Gesunder Schlaf: keine Selbstverständlichkeit

Gesunder Schlaf: keine Selbstverständlichkeit

Gesunder Schlaf: keine Selbstverständlichkeit

Gesunder Schlaf: Sechs bis neun Stunden sollte man täglich schlafen. Um gut zu schlafen, können Sie verschiedenes berücksichtigen. Am besten ist, Sie lassen schon mittags schlechte Gedanken los und halten ca. 20 min einen Mittagsschlaf. Entspannungsübungen helfen, abzuschalten. Es ist gut, wenn Sie oft nach draußen gehen und Sonnenlicht tanken. Das Serotonin, das in der Sonne gebildet wird, wird dann in der Nacht in das Schlafhormon Melatonin umgewandelt. Sie können zum Beispiel am Abend noch einen Spaziergang machen und dann die Kleidung wechseln, um sich von der Anstrengung des Tages zu lösen.

Es ist eine gute Idee, ein Tagebuch zu schreiben, mit guten und schlechten Ereignissen des Tages und dem, was Sie am nächsten Tag planen. Die letzte Mahlzeit sollten Sie drei Stunden vor dem Zubettgehen einnehmen. Am besten ist, Sie verzichten weitgehend auf Alkohol, denn der muss dann nachts von der Leber abgebaut werden. Wer allerdings nur ein Glas Wein vor dem Schlafengehen trinkt, macht nichts falsch. Vor dem Zubettgehen ist ein Bad zu nehmen ist eine gute Idee und hilft der Entspannung. Gehen Sie erst dann schlafen, wenn Sie sich müde fühlen. Sorgen Sie im Schlafzimmer für eine Wohlfühlatmosphäre, zum Beispiel mit frisch gelüfteter Bettwäsche.

Gesunder Schlaf: Entspannung, die wichtig ist

Mit Aromaölen (z.B. Lavendel) sorgen Sie für einen entspannten Schlaf. Versuchen Sie, an etwas Positives zu denken, zum Beispiel an eine schöne Waldlichtung, an Kaminfeuer oder an ein schlafendes Baby. Lassen Sie sich von Ihrem Partner massieren, das ist herrlich entspannend. Sie können selbst allerdings auch unterschiedliche Entspannungsverfahren lernen, zum Beispiel Entspannung nach Jacobson. Die Krankenkassen bieten solche Entspannungsgruppen an. Elektrische Geräte sollten Sie im Schlafraum vermeiden. Das heißt, PC, Fernseher, Telefon und Handys sollten Sie außerhalb des Schlafzimmers halten. Ein schöner Anstrich an der Wand, in zarten Farben, kann helfen, sich wohl zu fühlen. Es gibt viele Entspannungstechniken, die man erlernen kann und die einem gesunden Schlaf helfen. Zum Beispiel Yoga, Autogenes Training, Progressive Muskelentspannung und Sounder Sleep.

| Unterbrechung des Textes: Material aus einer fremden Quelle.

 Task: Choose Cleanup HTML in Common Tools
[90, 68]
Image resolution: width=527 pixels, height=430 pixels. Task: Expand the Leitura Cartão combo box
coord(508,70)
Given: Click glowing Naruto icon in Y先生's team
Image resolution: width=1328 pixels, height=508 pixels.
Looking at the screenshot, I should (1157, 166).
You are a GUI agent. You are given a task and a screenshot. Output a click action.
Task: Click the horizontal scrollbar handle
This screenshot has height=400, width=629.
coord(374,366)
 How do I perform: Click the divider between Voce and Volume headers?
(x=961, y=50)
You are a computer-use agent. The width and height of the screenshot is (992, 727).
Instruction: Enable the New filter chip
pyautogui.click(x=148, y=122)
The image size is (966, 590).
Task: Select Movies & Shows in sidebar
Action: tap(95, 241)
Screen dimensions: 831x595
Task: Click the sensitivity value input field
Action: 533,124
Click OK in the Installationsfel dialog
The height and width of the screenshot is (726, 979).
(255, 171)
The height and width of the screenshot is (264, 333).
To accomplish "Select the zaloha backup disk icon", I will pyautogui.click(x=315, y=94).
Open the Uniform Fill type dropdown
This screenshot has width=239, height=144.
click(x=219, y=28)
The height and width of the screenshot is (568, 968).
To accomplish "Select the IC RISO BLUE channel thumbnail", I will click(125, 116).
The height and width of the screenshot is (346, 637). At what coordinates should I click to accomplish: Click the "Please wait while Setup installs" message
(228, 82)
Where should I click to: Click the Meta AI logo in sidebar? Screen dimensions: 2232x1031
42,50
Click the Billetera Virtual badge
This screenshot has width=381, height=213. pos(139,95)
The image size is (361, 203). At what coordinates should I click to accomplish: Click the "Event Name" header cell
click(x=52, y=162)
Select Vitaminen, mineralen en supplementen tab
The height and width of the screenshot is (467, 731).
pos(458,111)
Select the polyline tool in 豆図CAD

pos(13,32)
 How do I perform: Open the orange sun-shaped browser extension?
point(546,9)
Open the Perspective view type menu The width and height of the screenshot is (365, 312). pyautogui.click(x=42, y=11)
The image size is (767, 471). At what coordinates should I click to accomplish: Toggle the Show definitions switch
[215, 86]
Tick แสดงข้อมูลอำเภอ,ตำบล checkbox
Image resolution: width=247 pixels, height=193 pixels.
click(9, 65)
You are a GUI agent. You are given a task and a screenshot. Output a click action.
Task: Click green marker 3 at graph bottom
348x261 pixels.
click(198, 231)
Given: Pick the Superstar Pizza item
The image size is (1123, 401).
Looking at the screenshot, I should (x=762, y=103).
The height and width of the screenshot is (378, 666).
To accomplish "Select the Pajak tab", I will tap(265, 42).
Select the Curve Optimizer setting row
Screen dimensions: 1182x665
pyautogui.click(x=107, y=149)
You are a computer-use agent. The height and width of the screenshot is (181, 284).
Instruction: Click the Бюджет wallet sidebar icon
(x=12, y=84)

Schlafen: hilft, um Konflikte zu verarbeiten

Wenn gesunder Schlaf fehlt, fehlt tagsüber die Konzentrationsfähigkeit und Ruhe. Man wird schneller aggressiv und kann Konflikte nicht so gut wie sonst lösen. Vor dem Schlafen tut es gut, eine Tasse Kräutertee zu trinken: Melisse, Baldrian oder Hopfen tun gut. Ein Glas heiße Milch mit Honig hilft auch, zu entspannen und dann zu schlafen. Es ist besser, wenn Sie im Schlafzimmer auf Topfpflanzen und Schnittblumen verzichten, da diese nachts Kohlendioxid verströmen.

Schäfchen zählen kann auch helfen, zur Ruhe zu kommen. Eine angenehme Raumtemperatur zum Schlafen ist 16 Grad Celsius bis 18 Grad Celsius. Wenn Sie sich einen Schreibblock neben das Bett legen, können Sie aufschreiben, was Sie am nächsten Tag zu erledigen haben. So vergessen Sie Wichtiges nicht. Eine Musikanlage im Schlafzimmer sorgt mit leiser Entspannungsmusik für ein gutes Gefühl. Bilder mit schönen, ruhigen Motiven helfen im Schlafzimmer, sich wohl zu fühlen. Lassen Sie sich etwa für Ihr Schlafzimmer einfallen, das Ihnen gut tut. Schlaf ist wichtig und schützt die Gesundheit. Entspannungstechniken zum Beispiel sind gut, um negative Gedankengänge zu durchbrechen und den Stress und die Arbeit hinter sich zu lassen.